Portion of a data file
-*-
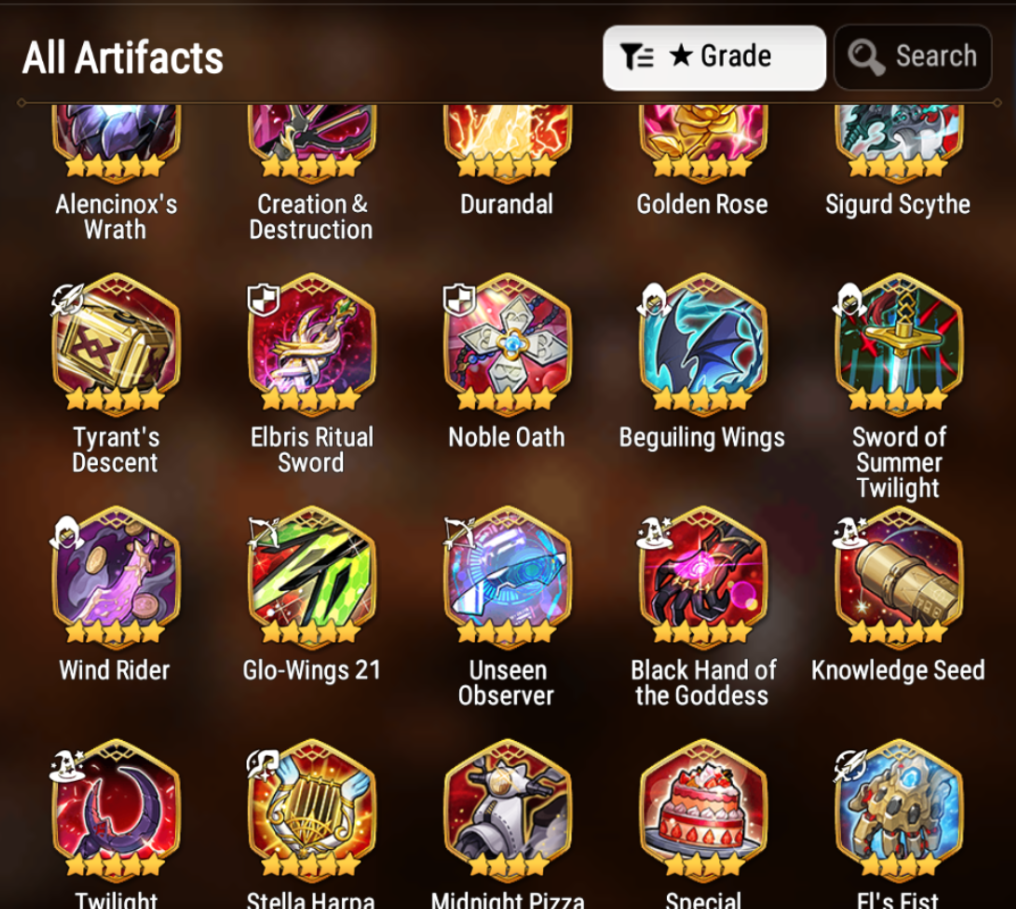Select the Twilight crescent artifact

tap(116, 808)
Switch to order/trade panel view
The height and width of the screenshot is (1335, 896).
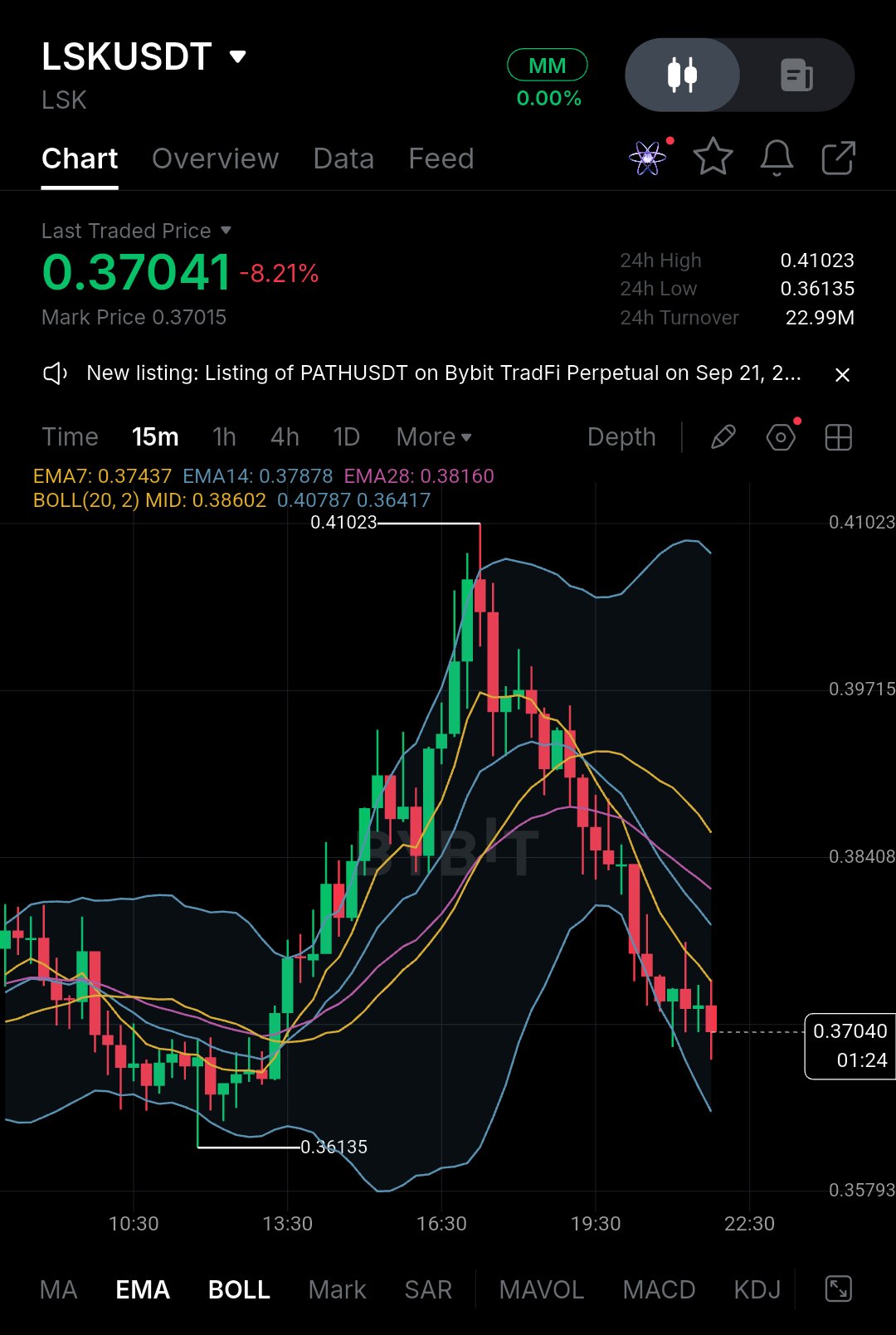pyautogui.click(x=796, y=75)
-*-
JOB: Extract each line of the records that contains the string "width", matching case exactly.

IN RESPONSE:
The height and width of the screenshot is (1335, 896).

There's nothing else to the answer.